By MedImaging staff writers
Posted on 04 Jun 2008
A new radiotherapy technique can turn a 20-minute radiotherapy session into a 90-second session for selected patients.

The University of Alabama at Birmingham (UAB) in May 2008 became the first U.S. medical center to offer a faster cancer radiation therapy. Moreover, the new therapy saves healthy human tissue from unwanted radiation exposure at rates that are the same or better than other radiotherapy techniques, according to doctors at the UAB Comprehensive Cancer Center.

The new therapy is called RapidArc, which is the next-generation of intensity-modulated radiation therapy (IMRT). Conventional IMRT was introduced in the 1990s as a way to deliver multiple beams of radiation to a tumor, and minimize damage to neighboring healthy tissues.

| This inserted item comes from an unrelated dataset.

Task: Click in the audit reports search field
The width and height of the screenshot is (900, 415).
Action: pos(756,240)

RapidArc is an advancement on the earlier technology with radiation delivery up to eight times faster than conventional IMRT, according to the system's manufacturer Varian Medical Systems, Inc (Palo Alto, CA, USA).

"RapidArc is an important advance for us and our patients,” said John Fiveash, M.D., an associate professor of radiation oncology at UAB and Cancer Center scientist. "Knowing that we can reduce delivery times to less than two minutes per day is important considering what cancer care involves emotionally and physically.”

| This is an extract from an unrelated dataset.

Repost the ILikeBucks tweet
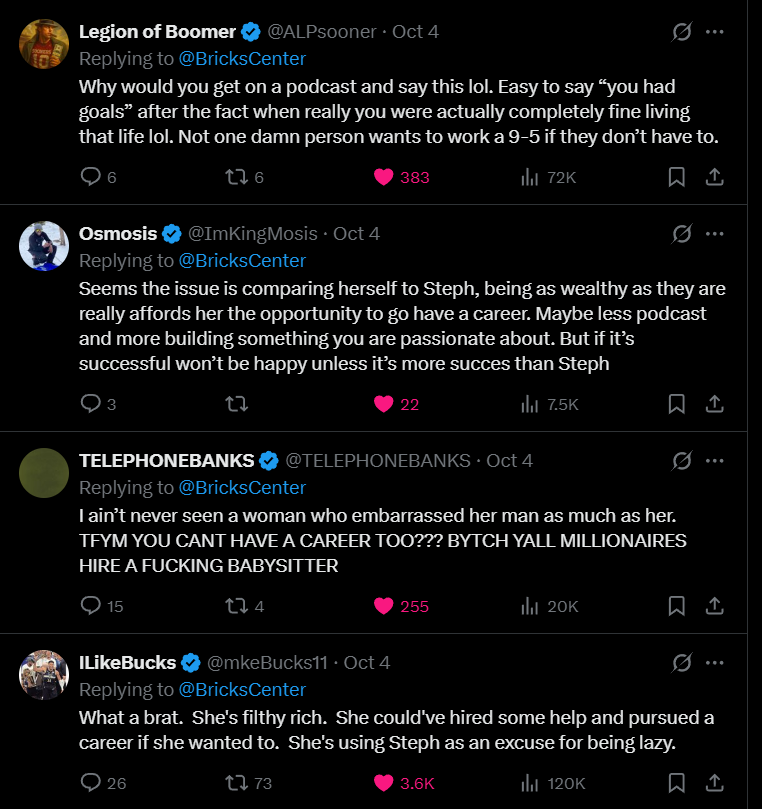 click(x=237, y=782)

Varian technicians added the RapidArc capability to UAB's existing IMRT machine during the last week of April 2008. The upgrades serve as a kind of guidance system, similar to a jet's automatic pilot, so that IMRT delivery can happen during a single rotation of the machine's arm around the patient.

The first U.S. patient to be given the new therapy is an Alabama man with early-stage prostate cancer whose treatment started May 6, 2008, according to Dr. Fiveash. Faster radiation delivery times reduce the chances that a slight move will affect the accuracy of the radiotherapy targeting. In addition, he reported that it means patients spend less time and feel less discomfort in the treatment room.

"We presently treat many patients with very complex treatment plans,” said John Brinkerhoff, R.Ph., M.B.A., C.M.P.E., executive administrator of UAB's department of radiation oncology. "We have a head and neck cancer plan that would normally require a patient to lie still for 20 minutes with their face in a cushioned stability mask. With RapidArc, they are required to remain still for only 90 seconds.”

The new system incorporates powerful computers to help clinicians arrive at a radiotherapy treatment strategy after studying thousands of biologic and mathematical variables, including medical scans of each patient's tumor.